Pendiri SPWS, Fitri Rachmawati, mengungkapkan bahwa riset Amru telah berjalan selama lima tahun, dan semakin intensif dalam dua tahun terakhir melalui kolaborasi dengan SPWS. Salah satu bentuk kolaborasi tersebut adalah dalam pertunjukan teater Wayang Sasak berjudul “Pertale Gumi atau Bumi Dalam Lipatan”. “Dari sana Amru menyampaikan kegelisahannya, ingin menemukan nada-nada musik Wayang Sasak dalam hitungan yang pasti, dengan ilmu fisika dan matematika yang ia kuasai,” ujar Fitri.

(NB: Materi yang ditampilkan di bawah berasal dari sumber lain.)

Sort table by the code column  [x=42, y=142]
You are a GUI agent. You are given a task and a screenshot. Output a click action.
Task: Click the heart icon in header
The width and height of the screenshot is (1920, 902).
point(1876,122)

Menurut Fitri, upaya Amru ini merupakan langkah maju yang sangat penting untuk menegaskan identitas musik Wayang Sasak sebagai musik otentik milik masyarakat Sasak Lombok. “Bukan milik Bali, bukan juga Jawa,” tegasnya. SPWS, kata Fitri, memfasilitasi diskusi dan presentasi awal riset Amru secara swadaya. Hasil penelitian ini dinilai krusial untuk memperkuat posisi Wayang Sasak sebagai Warisan Budaya Takbenda yang memiliki kekhasan musikalitasnya sendiri, berbeda dari Wayang Bali maupun Wayang Jawa. “Selain itu, Amru adalah bagian dari SPWS, dan yang paling membanggakan, dia putra asli Sasak,” tambahnya dengan bangga.

Dukungan Pemerintah Daerah untuk Pelestarian Budaya
Di tengah upaya pelestarian yang digalakkan dari tingkat akar rumput, angin segar juga datang dari pemerintah daerah. Gubernur NTB, Lalu Muhamad Iqbal, telah menyampaikan komitmennya untuk mengembangkan kebudayaan dengan membentuk Dinas Kebudayaan tersendiri pada tahun 2026. “Salah satunya, tahun depan mulai Januari akan ada Dinas Kebudayaan secara terpisah, khusus memikirkan dan mengembangkan kebudayaan yang beraneka ragam,” kata Iqbal.
Menurutnya, pembentukan dinas ini merupakan wujud nyata dari pengarusutamaan budaya dalam kebijakan pemerintah daerah. “Budaya bukan hanya dalam arti tradisi, tetapi budaya tidak bisa dipisahkan dari semua kebijakan yang dibuat oleh pemerintah,” ujarnya.
Di ruangan sanggar itu, diskusi ditutup dengan alunan suling Amaq Su yang berpadu harmonis dengan petikan gitar Amru. Perpaduan ini seolah menjadi simbol kecil dari harapan besar bahwa musik Wayang Sasak tidak hanya mampu bertahan, tetapi juga menemukan kembali relevansinya di tengah kemajuan pesat musik digital modern.